Levels of S13-phosphorylated HTT are reduced while total full-length (∼350 kDa) mouse HTT abundance is increased with IKKβ knockout in striatum, demonstrating that IKKβ is a relevant striatal HTT S13 kinase in vivo. Male R6/1 (HD) and NT WT controls, both containing the tamoxifen-inducible Cre and floxed alleles of IKKβ, were treated with tamoxifen or oil vehicle control during week 10 and killed at week 16. IKKβ normalized to loading control α-tubulin was significantly reduced in 16-wk striatum of HD and NT mice with tamoxifen treatment over oil control in whole-cell lysate (A–C). Anti-HTT phosphoserine 13 (pS13) antibody was used to immunoprecipitate phosphorylated full-length mouse HTT which was then detected by Western blot with anti-total HTT antibody.
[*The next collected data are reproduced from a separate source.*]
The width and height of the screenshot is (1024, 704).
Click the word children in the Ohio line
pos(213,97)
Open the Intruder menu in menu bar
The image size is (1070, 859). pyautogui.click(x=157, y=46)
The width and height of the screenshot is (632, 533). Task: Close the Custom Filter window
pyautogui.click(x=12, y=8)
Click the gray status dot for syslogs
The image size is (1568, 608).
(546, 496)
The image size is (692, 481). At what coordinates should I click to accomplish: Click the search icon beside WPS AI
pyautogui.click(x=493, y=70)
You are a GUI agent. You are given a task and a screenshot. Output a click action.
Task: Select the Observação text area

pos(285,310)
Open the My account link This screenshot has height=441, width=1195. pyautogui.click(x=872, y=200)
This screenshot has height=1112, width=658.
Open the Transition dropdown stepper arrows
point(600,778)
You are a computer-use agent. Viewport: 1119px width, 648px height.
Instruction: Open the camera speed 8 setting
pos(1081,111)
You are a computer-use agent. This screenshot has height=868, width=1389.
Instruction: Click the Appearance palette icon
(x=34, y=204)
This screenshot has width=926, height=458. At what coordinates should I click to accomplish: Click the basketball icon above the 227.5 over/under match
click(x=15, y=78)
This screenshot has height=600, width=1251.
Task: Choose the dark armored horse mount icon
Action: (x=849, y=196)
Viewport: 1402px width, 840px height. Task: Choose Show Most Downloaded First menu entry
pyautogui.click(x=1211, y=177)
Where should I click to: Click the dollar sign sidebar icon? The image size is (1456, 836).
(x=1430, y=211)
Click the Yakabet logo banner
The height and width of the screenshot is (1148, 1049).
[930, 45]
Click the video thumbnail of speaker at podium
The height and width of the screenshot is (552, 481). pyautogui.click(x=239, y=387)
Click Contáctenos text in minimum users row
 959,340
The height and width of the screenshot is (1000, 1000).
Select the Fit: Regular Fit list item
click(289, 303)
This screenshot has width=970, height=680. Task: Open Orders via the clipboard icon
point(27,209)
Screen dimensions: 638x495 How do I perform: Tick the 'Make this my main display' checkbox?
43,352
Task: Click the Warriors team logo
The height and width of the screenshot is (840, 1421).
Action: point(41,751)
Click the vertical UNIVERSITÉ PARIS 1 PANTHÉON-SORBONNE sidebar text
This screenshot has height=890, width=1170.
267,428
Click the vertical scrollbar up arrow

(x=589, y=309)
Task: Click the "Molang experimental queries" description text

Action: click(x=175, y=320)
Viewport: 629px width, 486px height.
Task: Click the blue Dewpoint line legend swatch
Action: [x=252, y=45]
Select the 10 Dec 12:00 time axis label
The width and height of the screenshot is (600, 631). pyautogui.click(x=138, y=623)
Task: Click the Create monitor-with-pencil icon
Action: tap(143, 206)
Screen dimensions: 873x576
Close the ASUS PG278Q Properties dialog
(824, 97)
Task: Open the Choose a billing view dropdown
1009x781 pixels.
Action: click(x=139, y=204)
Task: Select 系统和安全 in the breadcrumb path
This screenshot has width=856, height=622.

Levels of pS13-HTT were significantly reduced relative to total HTT with IKKβ knockout in HD and NT controls, while levels of total HTT normalized to α-tubulin were significantly increased (A–C). Western images (A and B) were quantitated using Scion software (C). *P < 0.05, **P < 0.01, ***P < 0.001, ****P < 0.0001 values represent means ± SEM. Statistical significance was determined by paired t test.